What follows are records. Restate all of them word for word.

** DATA PROVIDED follows **

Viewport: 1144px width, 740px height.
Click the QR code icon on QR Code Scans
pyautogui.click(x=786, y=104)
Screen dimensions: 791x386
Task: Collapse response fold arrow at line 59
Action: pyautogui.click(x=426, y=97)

** End of DATA PROVIDED **

**EXERCISE SOLUTION**
Viewport: 1144px width, 740px height.
Click the QR code icon on QR Code Scans
pyautogui.click(x=786, y=104)
Screen dimensions: 791x386
Task: Collapse response fold arrow at line 59
Action: pyautogui.click(x=426, y=97)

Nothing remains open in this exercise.